“Please could you stay awhile to share my grief,
For it’s such a lovely day.”
— Portishead
The sun just began its slow drop beneath the mountains to the West. It’s hot on my shoulder and bits of light skip off my watch and dance on the walls. My window is open, and a scirocco-like wind occasionally billows against the sheer curtains. Sade is singing “By Your Side,” and I really miss my wife right now.
The Sun and I are currenty secret friends, because I’ve seen both ends of his journey today — I played 3-6 with Paul Phillips and Lee Jones from 10 last night until 6:30 this morning. I had a few cinematic moments during the session . . . but I have to leave them for another time.
I went to the Wynn for brunch this afternoon. It’s a beautiful hotel, and I was surprised at how small the poker room is. Unless there’s a large area I missed, it’s not much bigger than the room at the Mirage. I had a great people watching moment when a woman who was old enough to be my mother stumbled into me, sunglasses askew, clutching a twenty-four inch plastic tumbler of some libation or other. She wore a dirty t-shirt that said “Kaptain Kegger” on the front, and sported a lovely butch haircut. I’ve noticed that drunk adults tend to use the same stomping motion favored by infants who are just learning to walk, and it’s equal parts pathetic and hilarious to watch.
After brunch (which was outstanding, but inexplicably did not come with the expected slice of cantaloupe at the end) I came back to my home base, and spent a few hours down by the pool. (The Writer woke up a couple of days ago, and I’ve been doing everything I can to stay out of His way. I find that sitting down by the pool with a couple of beers, some iced teas, and a notebook keeps Him very happy.)
On my way to find a lounge, I stopped by my regular bar to get an Anchor Steam. (In Vegas, hitting the same bar three days in a row officially qualifies you as a regular.) The bartender was someone I hadn’t seen before today: an absolutely beautiful girl in her mid-twenties, jet black hair pulled back into a ponytail, gold eyes and olive skin. Freckles dusted across her shoulders matched the ones across her nose.
I approached, and saw her reading my “Shrödinger’s Cat Is Dead” shirt.
“What does that mean?” She said.
“It’s a very nerdy physics joke,” I said.
“So it’s not being cruel to animals?” She said.
“Well, there’s a lot of Uncertainty about that,” I said.
She frowned. “What?”
“That was also a very nerdy physics joke,” I said, and explained Shrödinger’s Cat to her.
” . . . so until you observe the results, the cat is both dead and alive,” I said. “Which, I’m sure, is just thrilling to you.”
She reached into the cooler and pulled a beer out of the bottom. Chunks of ice clung to the sides, and she wiped them off. As she opened it, she said, “Actually, I was listening to you because I think nerds are incredibly sexy.” She bit down on her lower lip.
Gulp.
I’m sure I blushed, and said, “Well, on behalf of nerds everywhere, I’d like to thank you for that.”

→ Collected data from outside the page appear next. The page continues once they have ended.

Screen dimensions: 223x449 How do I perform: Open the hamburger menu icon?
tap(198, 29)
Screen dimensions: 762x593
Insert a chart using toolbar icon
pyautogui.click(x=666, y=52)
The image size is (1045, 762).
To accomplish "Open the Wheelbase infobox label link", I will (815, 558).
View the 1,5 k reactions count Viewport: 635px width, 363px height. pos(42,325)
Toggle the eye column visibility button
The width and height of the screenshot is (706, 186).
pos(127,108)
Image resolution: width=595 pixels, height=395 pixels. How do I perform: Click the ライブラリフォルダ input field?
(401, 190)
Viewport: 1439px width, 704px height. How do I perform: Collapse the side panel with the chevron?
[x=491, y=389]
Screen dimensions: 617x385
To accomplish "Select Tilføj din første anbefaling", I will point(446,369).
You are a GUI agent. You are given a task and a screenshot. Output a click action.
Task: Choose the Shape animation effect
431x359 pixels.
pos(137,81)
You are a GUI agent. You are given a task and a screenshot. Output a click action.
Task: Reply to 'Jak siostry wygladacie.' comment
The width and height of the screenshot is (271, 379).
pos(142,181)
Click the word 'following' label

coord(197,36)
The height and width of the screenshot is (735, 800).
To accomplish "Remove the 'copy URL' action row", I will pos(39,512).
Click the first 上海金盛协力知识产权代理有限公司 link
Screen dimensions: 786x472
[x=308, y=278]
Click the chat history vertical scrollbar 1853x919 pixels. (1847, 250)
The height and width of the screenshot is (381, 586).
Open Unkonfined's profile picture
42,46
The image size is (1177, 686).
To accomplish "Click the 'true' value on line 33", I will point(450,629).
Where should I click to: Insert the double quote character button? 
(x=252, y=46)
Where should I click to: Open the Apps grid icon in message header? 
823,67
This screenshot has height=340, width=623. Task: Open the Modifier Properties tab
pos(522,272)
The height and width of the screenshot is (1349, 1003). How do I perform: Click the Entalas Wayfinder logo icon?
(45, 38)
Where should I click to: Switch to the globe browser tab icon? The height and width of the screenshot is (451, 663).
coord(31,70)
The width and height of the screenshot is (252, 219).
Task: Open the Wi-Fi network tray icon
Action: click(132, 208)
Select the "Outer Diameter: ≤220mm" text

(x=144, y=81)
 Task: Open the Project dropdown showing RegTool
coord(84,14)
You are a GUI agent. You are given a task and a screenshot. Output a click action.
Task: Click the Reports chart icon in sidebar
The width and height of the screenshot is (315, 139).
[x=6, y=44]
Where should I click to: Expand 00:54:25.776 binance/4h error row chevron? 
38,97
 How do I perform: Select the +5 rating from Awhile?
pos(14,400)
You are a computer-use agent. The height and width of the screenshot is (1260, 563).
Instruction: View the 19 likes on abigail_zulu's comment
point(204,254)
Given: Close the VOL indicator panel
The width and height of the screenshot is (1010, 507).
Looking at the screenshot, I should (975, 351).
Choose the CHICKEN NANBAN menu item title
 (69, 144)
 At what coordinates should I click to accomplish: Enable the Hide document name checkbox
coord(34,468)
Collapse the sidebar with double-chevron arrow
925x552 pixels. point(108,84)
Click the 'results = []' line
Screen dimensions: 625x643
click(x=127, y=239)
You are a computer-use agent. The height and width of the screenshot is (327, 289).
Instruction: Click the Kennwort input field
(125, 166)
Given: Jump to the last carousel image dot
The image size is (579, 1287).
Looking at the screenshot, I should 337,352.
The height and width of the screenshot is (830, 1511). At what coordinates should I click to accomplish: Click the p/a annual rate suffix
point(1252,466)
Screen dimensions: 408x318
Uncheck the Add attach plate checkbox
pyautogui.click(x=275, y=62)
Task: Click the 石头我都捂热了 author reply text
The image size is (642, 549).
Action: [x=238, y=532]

“You’re welcome,” she said, as she set my bottle on the bar. I paid her and got the hell out of there before my wit and charm started writing checks my body couldn’t cash.
Moving on . . .
fifty-one hours earlier
I hung up the phone and made my way to the bathroom. For the first time since I got there, I didn’t feel the need to shove my way past the throngs of tourists meandering through the too-narrow walkways.
After a quick piss, I called Doctor Pauly, and told him the news.
“Oh man, I’m sorry.” He said.
“Thanks,” I said. “Where are you?”
“I’m paying too much for a chicken sandwich,” he said.
I laughed, because I knew that meant he could only be in one place.
“I’ll be right there,” I said. Ninety seconds later, I was.
I hardly know Pauly at all, but I like him. We have poker, writing, blogging and getting busted out early in common, so he was the best friend I had in the room. It closed a circle to see him after I busted, because he was the last person to wish me well before the tournament began.
I stood behind my seat, and set my shit down. Darwin took his seat on the rail, my notebook and card protectors sat on the felt next to him. The dealer looked at my player’s card and gave me my starting stack. Before I could count it, I saw Pauly walking up the aisle.
“Hey Doc,” I said.
“How are you feeling?” He said.
“You know, I was really nervous, but as soon as I got here,” I tapped the table, “it was like my feet locked into the ground, and I feel . . . solid, if that makes sense.” I said.
He smiled. “Yeah, it does. You’re going to be fine.”
A few other players arrived at the table and took their seats. Pauly leaned close to me and lowered his voice.
“I don’t mean to get you down, but did you hear about London?” He said.
“Yeah,” I said. “That’s fucking terrible, man.”
“It sort of puts this whole thing into perspective, doesn’t it?”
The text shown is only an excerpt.